Un comité parlementaire indien a sévèrement critiqué Hindustan Aeronautics Limited (HAL) pour plus de dix ans de retards répétés dans l’obtention des certifications civiles internationales pour ses hélicoptères. Ces lenteurs ont engendré des pertes financières supérieures à 108 crores de roupies et la perte de contrats export précieux.
Le Comité des entreprises publiques (CPU), dans un rapport présenté au Parlement le 12 décembre, a pointé du doigt le manque d’engagement proactif de HAL avec les régulateurs mondiaux. Cette carence a gravement entravé la capacité de l’Inde à promouvoir ses appareils à voilure tournante conçus localement sur les marchés étrangers. Le comité demande désormais au ministère de la Défense et au ministère de l’Aviation civile d’abandonner les études préliminaires et d’entamer sans délai des négociations d’accords bilatéraux formels avec les principales autorités internationales de certification, en particulier l’Agence européenne de la sécurité aérienne (EASA).
Un exemple marquant souligné par le comité concerne la longue lutte de HAL, durant plus de dix ans, pour obtenir la certification de type EASA pour l’un de ses modèles d’hélicoptères. Ce qui avait été initialement perçu comme une démarche relativement simple, compte tenu de l’expérience étendue de la société en matière de certifications militaires, s’est transformé en une épreuve prolongée en raison d’une coordination insuffisante avec les autorités civiles dès les premières étapes. Ce retard a non seulement entraîné de lourdes pénalités financières, mais a également entamé la réputation de HAL à l’échelle internationale, dissuadant de potentiels acheteurs étrangers.
Le Comité a insisté pour que les exigences de certification civile internationale soient intégrées dès la phase de conception, et non traitées comme une simple addition ultérieure. Il a demandé au ministère de la Défense de fournir un compte rendu détaillé des mesures concrètes déjà engagées et de s’engager sur un calendrier contraignant pour la conclusion des accords bilatéraux de certification.
Dans sa réponse écrite, HAL a précisé que la majeure partie de ses activités reste orientée vers la défense, et que seules les plates-formes présentant un potentiel civil clair font l’objet de certifications civiles et internationales.
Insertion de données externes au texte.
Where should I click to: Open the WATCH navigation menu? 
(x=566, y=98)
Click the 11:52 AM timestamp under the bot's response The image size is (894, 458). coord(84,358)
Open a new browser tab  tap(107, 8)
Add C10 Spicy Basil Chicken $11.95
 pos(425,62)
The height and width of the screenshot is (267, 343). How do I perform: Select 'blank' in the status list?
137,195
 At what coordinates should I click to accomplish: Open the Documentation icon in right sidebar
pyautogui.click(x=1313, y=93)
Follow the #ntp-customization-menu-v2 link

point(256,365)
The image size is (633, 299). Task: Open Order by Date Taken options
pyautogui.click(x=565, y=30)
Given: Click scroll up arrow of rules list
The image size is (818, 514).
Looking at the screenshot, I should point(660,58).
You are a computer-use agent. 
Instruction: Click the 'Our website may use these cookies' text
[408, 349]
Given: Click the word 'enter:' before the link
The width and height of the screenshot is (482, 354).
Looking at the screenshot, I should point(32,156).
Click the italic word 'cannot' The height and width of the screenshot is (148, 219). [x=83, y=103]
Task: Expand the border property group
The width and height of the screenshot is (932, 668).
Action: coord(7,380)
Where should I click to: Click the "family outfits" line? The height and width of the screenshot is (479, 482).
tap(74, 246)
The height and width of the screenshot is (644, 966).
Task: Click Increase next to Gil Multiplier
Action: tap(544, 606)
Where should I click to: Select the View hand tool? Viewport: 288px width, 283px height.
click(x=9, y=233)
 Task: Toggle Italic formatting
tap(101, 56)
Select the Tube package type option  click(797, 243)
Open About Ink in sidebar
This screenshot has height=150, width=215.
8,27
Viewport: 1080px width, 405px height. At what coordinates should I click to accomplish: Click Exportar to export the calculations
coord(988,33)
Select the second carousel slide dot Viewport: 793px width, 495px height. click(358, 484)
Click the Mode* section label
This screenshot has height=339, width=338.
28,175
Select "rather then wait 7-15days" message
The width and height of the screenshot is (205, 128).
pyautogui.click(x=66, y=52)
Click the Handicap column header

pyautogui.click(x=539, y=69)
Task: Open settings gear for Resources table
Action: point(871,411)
La société a assuré que son manuel de Recherche et Développement intègre déjà les normes militaires et celles de la Direction générale de l’aviation civile (DGCA), et que les exigences internationales seront systématiquement prises en compte dès la conception lorsqu’un projet le requiert.
HAL a également mis en avant l’existence d’un groupe dédié à la navigabilité, qui coordonne en continu avec la DGCA ainsi qu’avec l’EASA. Le ministère de la Défense a pour sa part assuré au Comité qu’il examinera la possibilité de renforcer les accords bilatéraux avec les principales autorités de certification, en collaboration avec le ministère de l’Aviation civile et la DGCA, afin d’accélérer les processus d’approbation futurs.